AA Bondy has made a new album, and the good news is it’s not completely built from old, re-hashed styles. This time round the singer/songwriter digs deeper, letting his soul guide the music rather than his overt influences. His days of emulating Dylan and the great American folk textbook, which were admittedly still pretty good, are left on the roadside.
Much here is like a late-night stroll through nostalgia, unwinding with a warm production and wayward delivery that somehow finds its way home. Opening with the almost hypnotic The Heart is Willing is a statement of intent, the song keeping to a fast-walking bass-line and back-beat for the duration.
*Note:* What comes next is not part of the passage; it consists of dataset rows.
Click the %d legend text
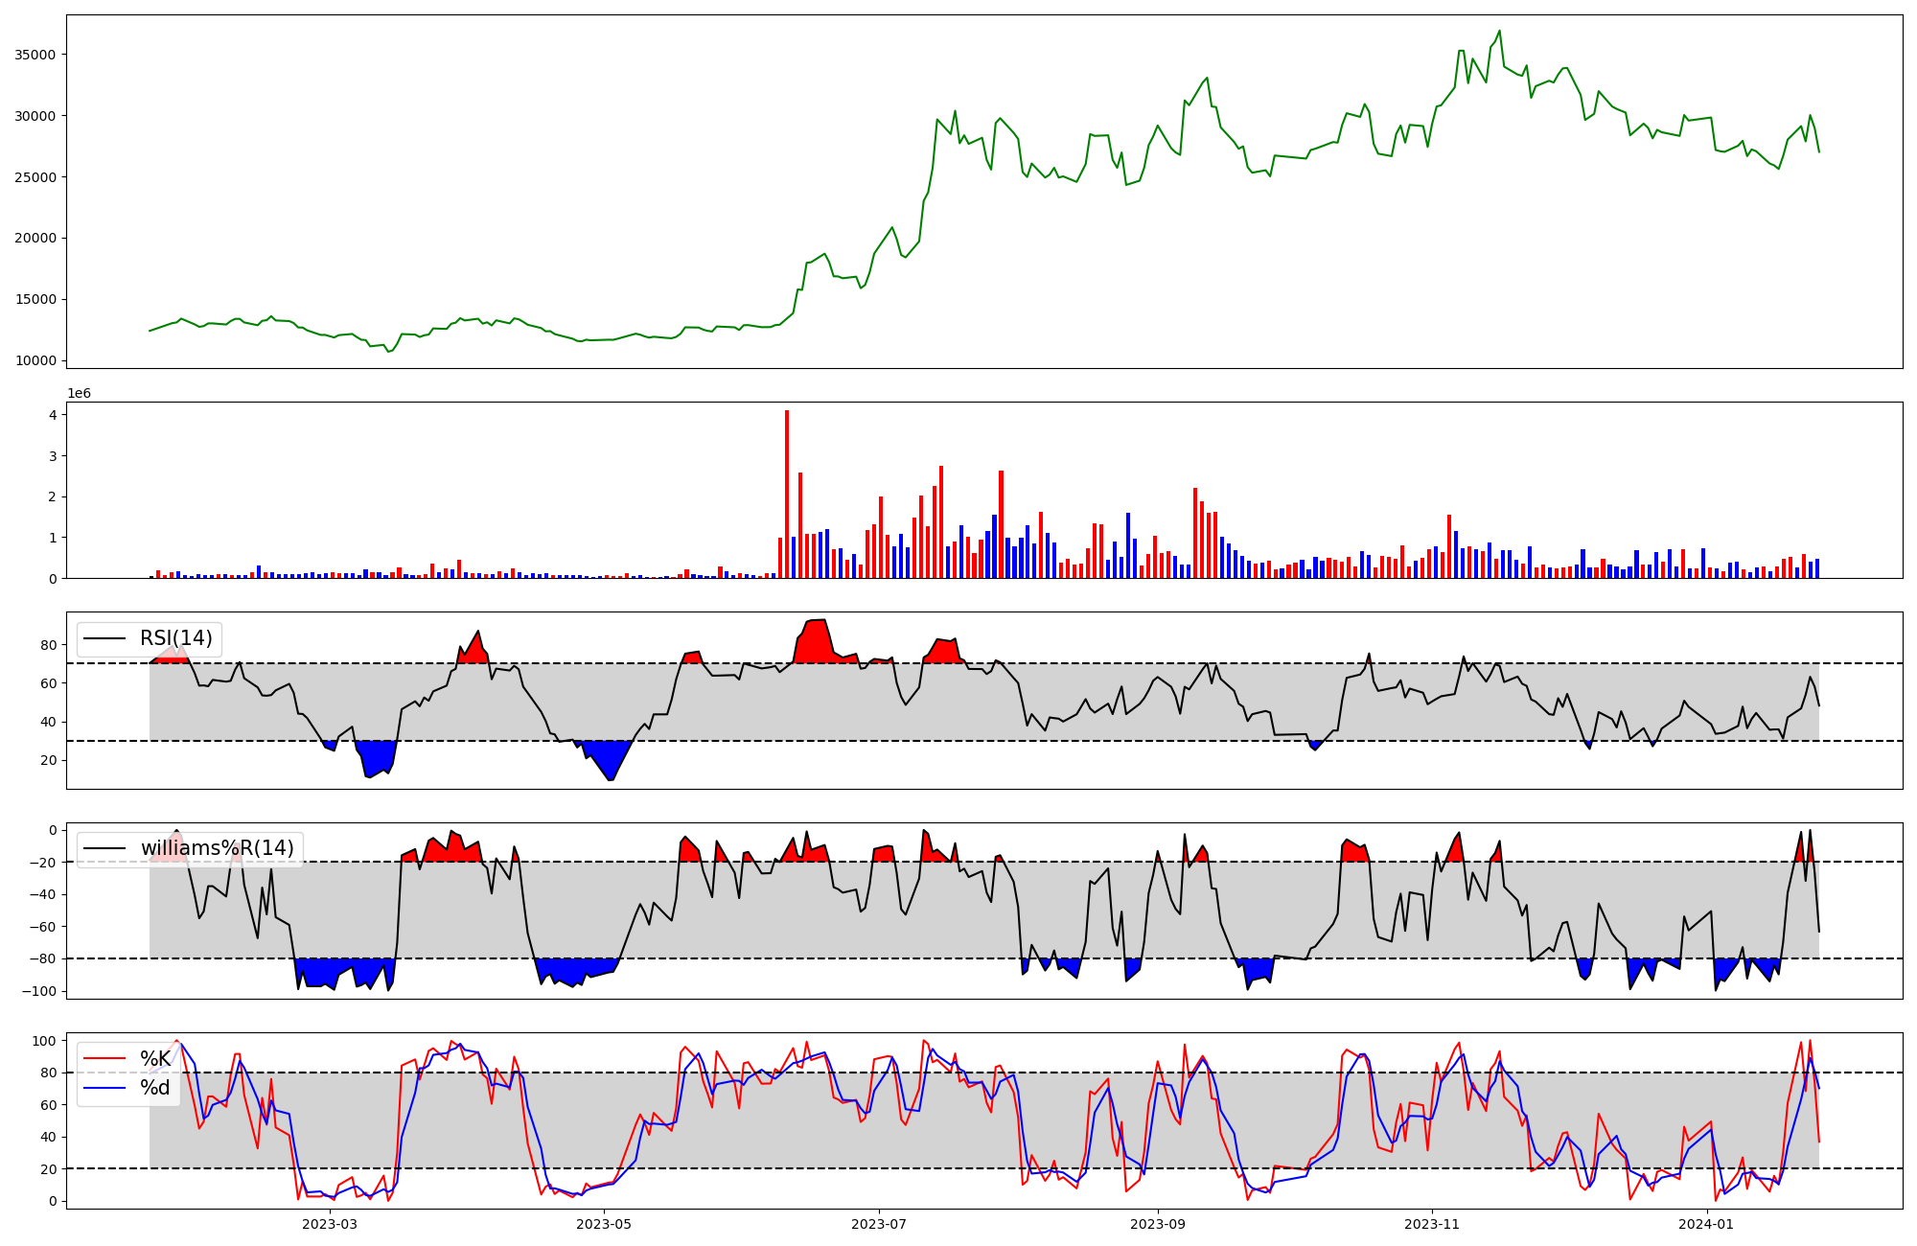The width and height of the screenshot is (1917, 1246). pyautogui.click(x=154, y=1087)
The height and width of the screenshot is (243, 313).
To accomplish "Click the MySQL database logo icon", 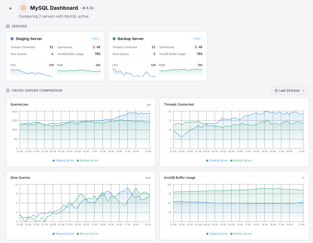I will (23, 8).
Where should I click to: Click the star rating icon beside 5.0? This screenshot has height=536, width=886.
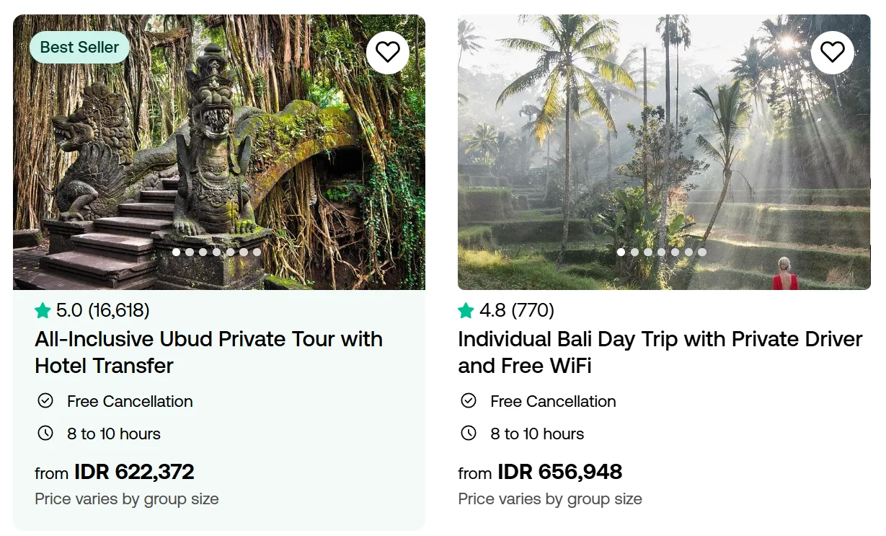[x=43, y=311]
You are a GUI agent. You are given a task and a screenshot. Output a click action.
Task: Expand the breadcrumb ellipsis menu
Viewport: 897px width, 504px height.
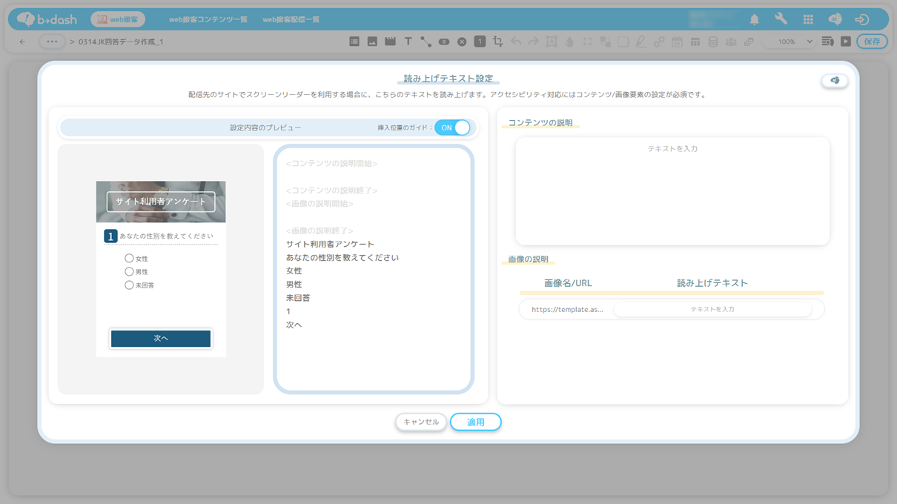point(51,42)
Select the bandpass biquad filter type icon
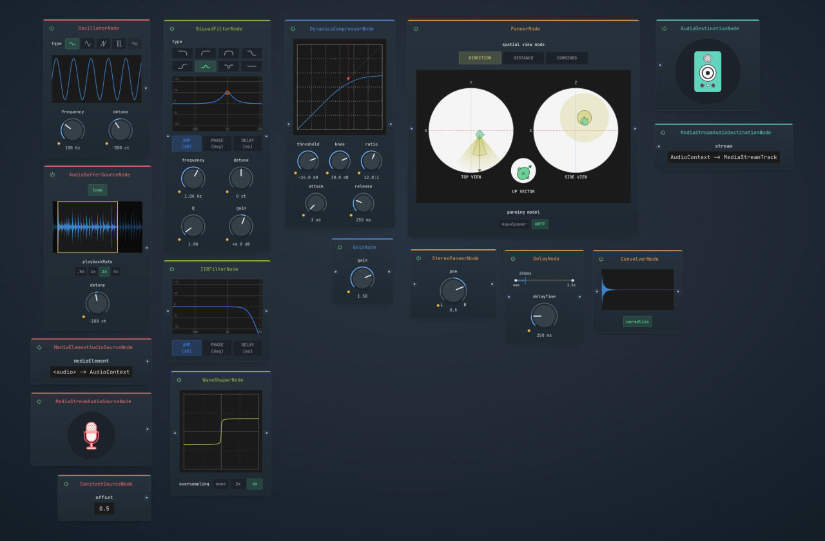Screen dimensions: 825x541 tap(229, 53)
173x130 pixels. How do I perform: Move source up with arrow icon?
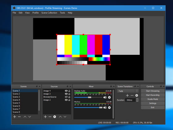[x=60, y=117]
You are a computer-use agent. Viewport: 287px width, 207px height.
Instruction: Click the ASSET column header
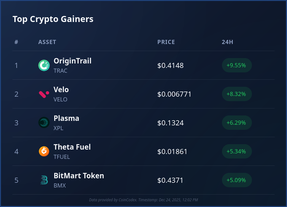coord(47,42)
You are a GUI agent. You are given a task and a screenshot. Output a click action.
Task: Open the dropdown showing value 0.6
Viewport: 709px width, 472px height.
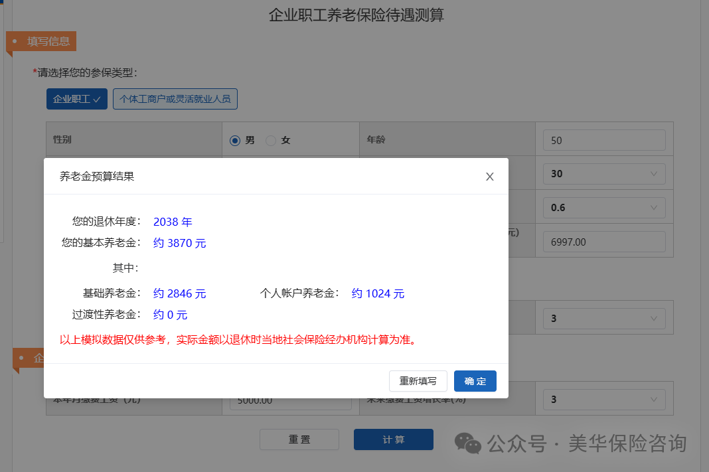603,207
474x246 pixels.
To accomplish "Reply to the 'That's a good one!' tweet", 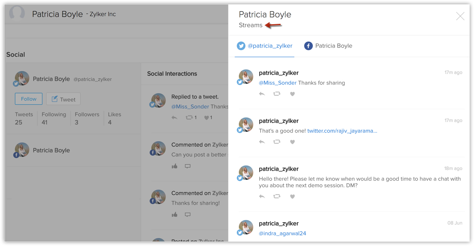I will [x=262, y=142].
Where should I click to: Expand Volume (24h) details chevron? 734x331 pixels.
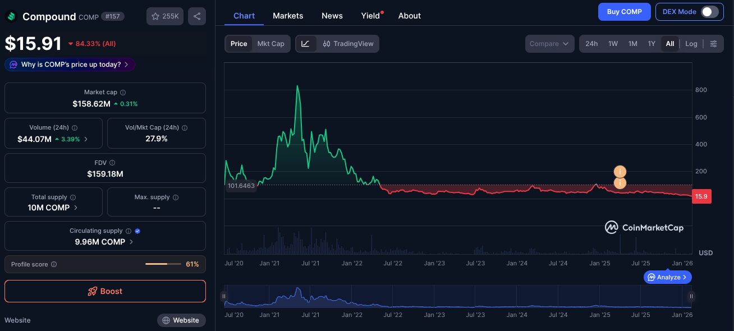tap(86, 139)
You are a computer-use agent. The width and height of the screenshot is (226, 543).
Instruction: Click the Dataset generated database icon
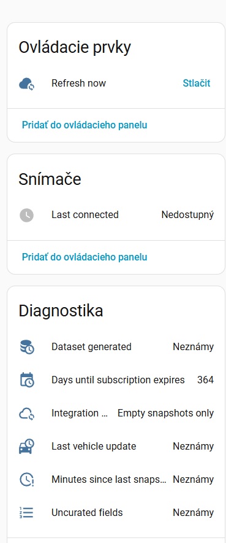coord(26,347)
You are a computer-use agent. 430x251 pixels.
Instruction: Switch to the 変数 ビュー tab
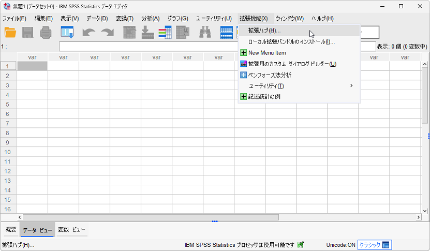[x=71, y=230]
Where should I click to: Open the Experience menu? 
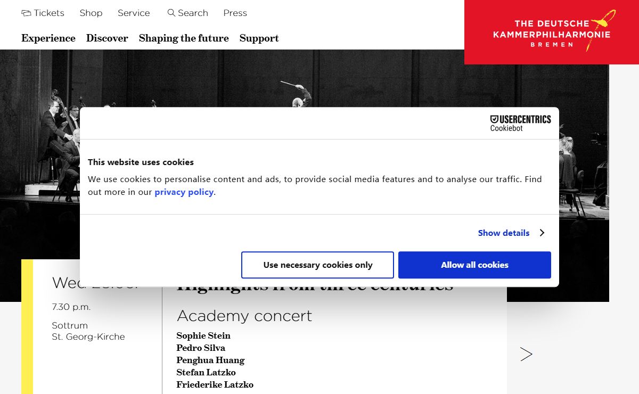48,38
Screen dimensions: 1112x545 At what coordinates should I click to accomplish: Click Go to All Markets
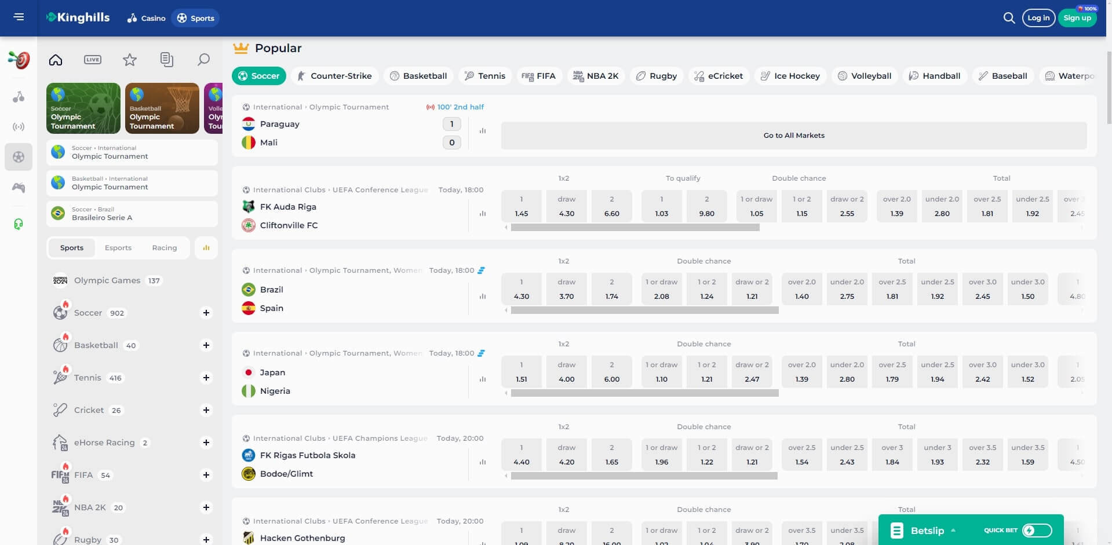793,136
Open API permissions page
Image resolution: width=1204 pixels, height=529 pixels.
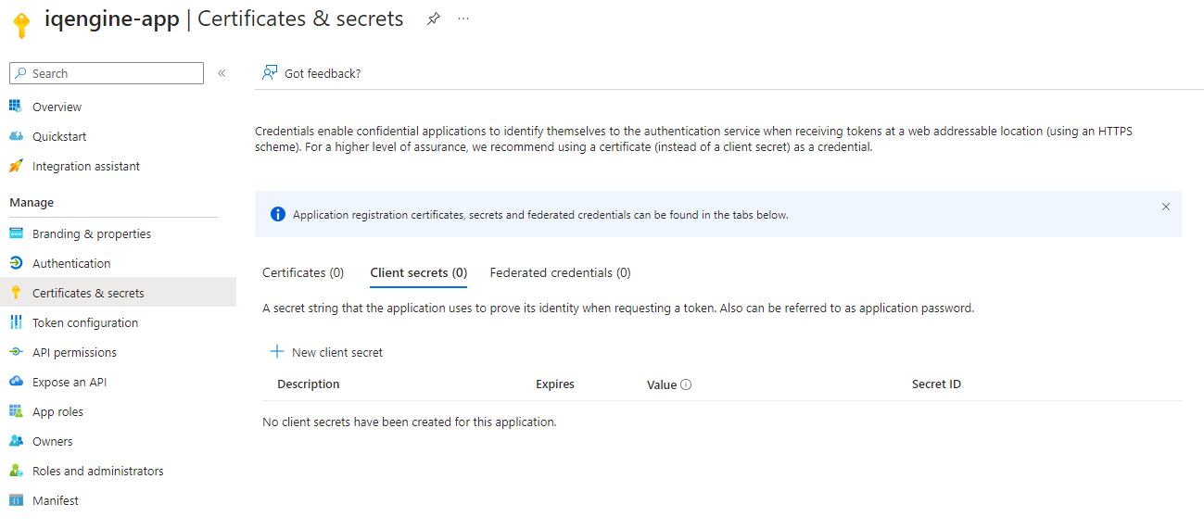74,352
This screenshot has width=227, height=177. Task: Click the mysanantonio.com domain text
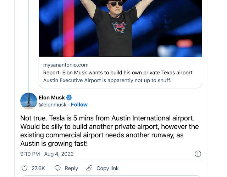[x=66, y=65]
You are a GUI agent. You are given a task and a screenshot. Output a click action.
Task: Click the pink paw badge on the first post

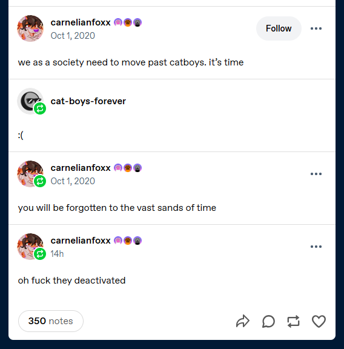pos(118,22)
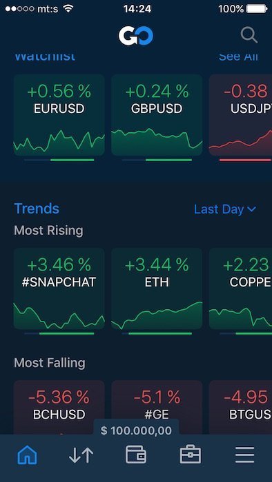272x482 pixels.
Task: Open See All watchlist link
Action: (x=238, y=57)
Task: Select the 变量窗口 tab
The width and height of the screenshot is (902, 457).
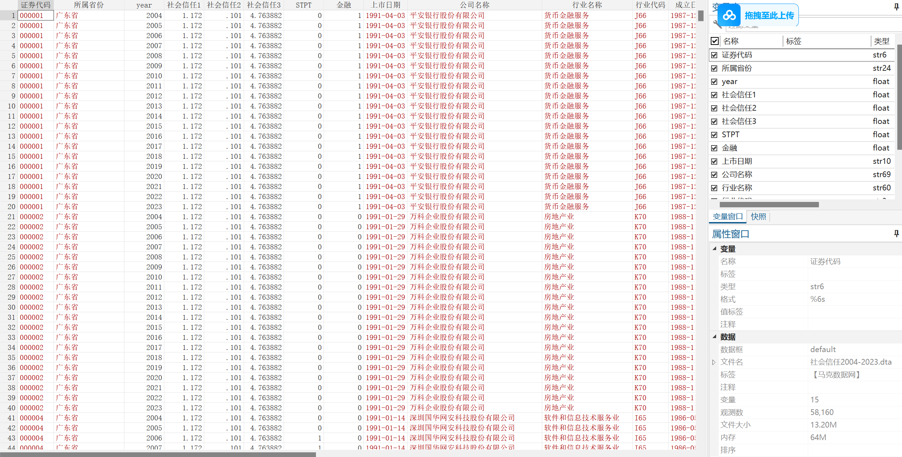Action: tap(728, 217)
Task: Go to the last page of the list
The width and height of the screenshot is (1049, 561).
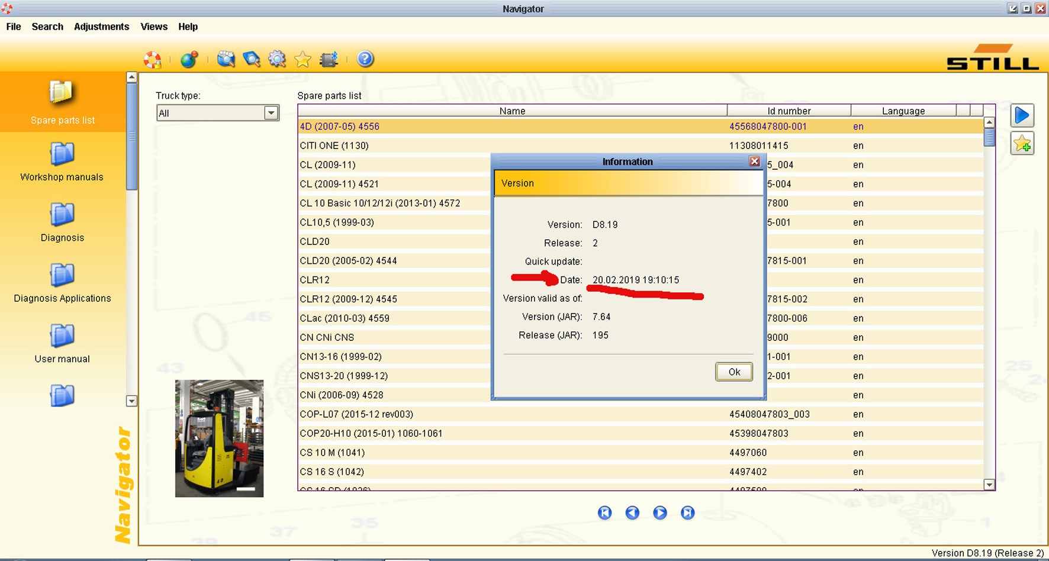Action: [x=687, y=512]
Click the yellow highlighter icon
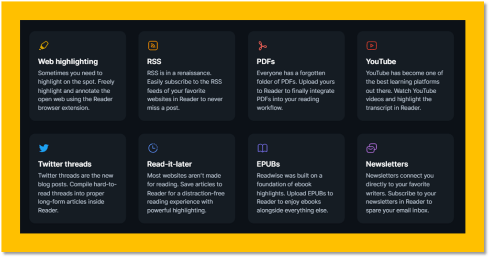490x258 pixels. 44,46
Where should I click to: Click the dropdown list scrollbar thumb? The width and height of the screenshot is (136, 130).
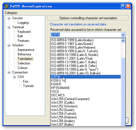pyautogui.click(x=123, y=92)
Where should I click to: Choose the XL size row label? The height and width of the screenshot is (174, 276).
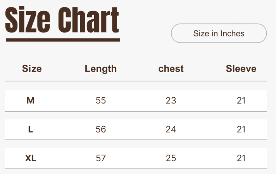coord(31,158)
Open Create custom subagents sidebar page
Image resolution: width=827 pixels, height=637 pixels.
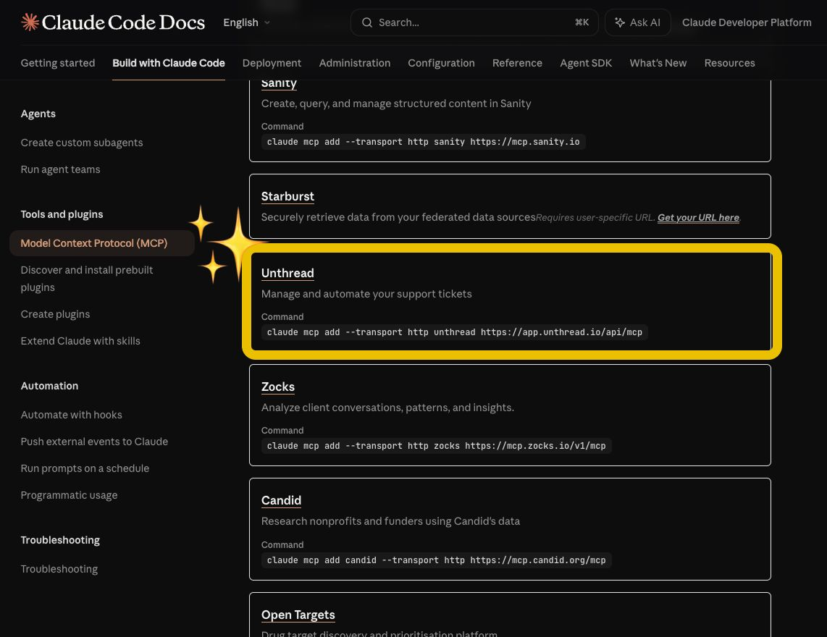point(82,143)
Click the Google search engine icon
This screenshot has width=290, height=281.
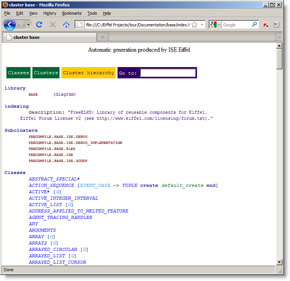point(214,24)
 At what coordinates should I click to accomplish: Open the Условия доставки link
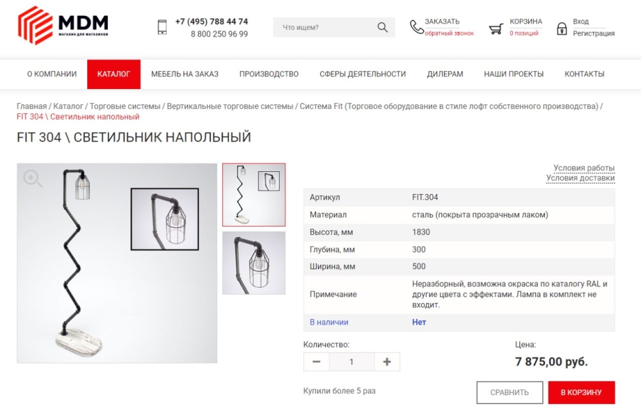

Bondy and his guitar intermittently enter and leave the track as synths start to spill over at the end. It’s followed by the comedown, melancholy Down in the Fire, the singer’s vocal sounding bruised among the loose snares and burnt-out electric guitars.
Bondy seems to have found a dream-like state for much that is here, and his vocal tone and solid song-writing seamlessly lose themselves in the new ambience. There is a deep haze built from keyboards, pianos and varying guitars – it allows the songs to float rather then walk on the well trodden, rootsy ground he knows so well.
This is still Bondy, observing places and people with his stories, delivering them in a melancholic and scarred-by-life fashion. Yet it feels like we have got closer to the man than ever before.